-- EXERCISE INSTRUCTIONS --
**1.** In the neutrino passage, copy out the stretch from "The MINERvA experiment" through "of different atoms." word for word.
**2.** Translate this sentence from the neutrino passage into Spanish: "Scientists still do not know where that mass comes from."

Neutrinos come in three types, called flavors. The 2015 Nobel Prize was split between two scientists from the Super-Kamiokande experiment in Japan and Sudbury Neutrino Observatory in Canada, who in 1998 and 2001 showed that neutrinos change flavors as they move through the universe. The discovery had the surprising implication that neutrinos have at least a small amount of mass—something not predicted in the Standard Model of particle physics. Scientists still do not know where that mass comes from.
Understanding neutrinos could answer important questions about our galaxy and the universe. Neutrinos could play a vital role in the explosions of supernovae, which help galaxies form. They could also have played a role in what our universe is made of: Although the Big Bang should have produced an equal amount of matter and antimatter, which should have annihilated one another completely, somehow we exist in a universe dominated by matter.
The MINERvA experiment is an intermediate step, designed to answer the questions scientists need to ask before they can tackle those big mysteries: What happens when a neutrino interacts with the massive nucleus of an atom? What technology should scientists use to study these strange particles? What should they know about how they interact with different types of materials inside the detectors they might build? Prior to MINERvA, there was no experiment designed to use different materials placed in the same neutrino beamline to determine the best models of how neutrinos and antineutrinos interact with the nuclei of different atoms.

-- RAW RECORDS --
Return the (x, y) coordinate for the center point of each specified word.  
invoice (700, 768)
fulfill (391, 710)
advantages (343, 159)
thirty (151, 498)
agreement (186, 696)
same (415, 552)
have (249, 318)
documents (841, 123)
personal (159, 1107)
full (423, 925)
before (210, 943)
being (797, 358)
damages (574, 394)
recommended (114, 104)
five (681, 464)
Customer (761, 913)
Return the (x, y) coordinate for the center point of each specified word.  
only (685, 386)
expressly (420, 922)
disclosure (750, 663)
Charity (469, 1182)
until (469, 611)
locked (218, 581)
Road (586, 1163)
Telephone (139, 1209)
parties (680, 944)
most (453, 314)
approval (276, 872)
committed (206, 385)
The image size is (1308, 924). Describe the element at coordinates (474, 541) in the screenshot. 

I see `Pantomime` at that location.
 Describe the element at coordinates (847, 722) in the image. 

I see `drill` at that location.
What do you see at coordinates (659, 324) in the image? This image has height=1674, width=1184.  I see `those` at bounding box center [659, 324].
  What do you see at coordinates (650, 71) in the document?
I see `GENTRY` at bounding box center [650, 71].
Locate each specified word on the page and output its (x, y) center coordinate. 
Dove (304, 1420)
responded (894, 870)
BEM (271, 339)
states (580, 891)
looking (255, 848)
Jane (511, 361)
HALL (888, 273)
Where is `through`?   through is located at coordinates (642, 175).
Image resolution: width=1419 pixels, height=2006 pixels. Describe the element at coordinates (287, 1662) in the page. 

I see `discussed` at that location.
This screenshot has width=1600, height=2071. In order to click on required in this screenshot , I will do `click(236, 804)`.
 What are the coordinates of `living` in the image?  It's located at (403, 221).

-- SOLUTIONS --
**1.**
The MINERvA experiment is an intermediate step, designed to answer the questions scientists need to ask before they can tackle those big mysteries: What happens when a neutrino interacts with the massive nucleus of an atom? What technology should scientists use to study these strange particles? What should they know about how they interact with different types of materials inside the detectors they might build? Prior to MINERvA, there was no experiment designed to use different materials placed in the same neutrino beamline to determine the best models of how neutrinos and antineutrinos interact with the nuclei of different atoms.

**2.** Los científicos todavía no saben de dónde proviene esa masa.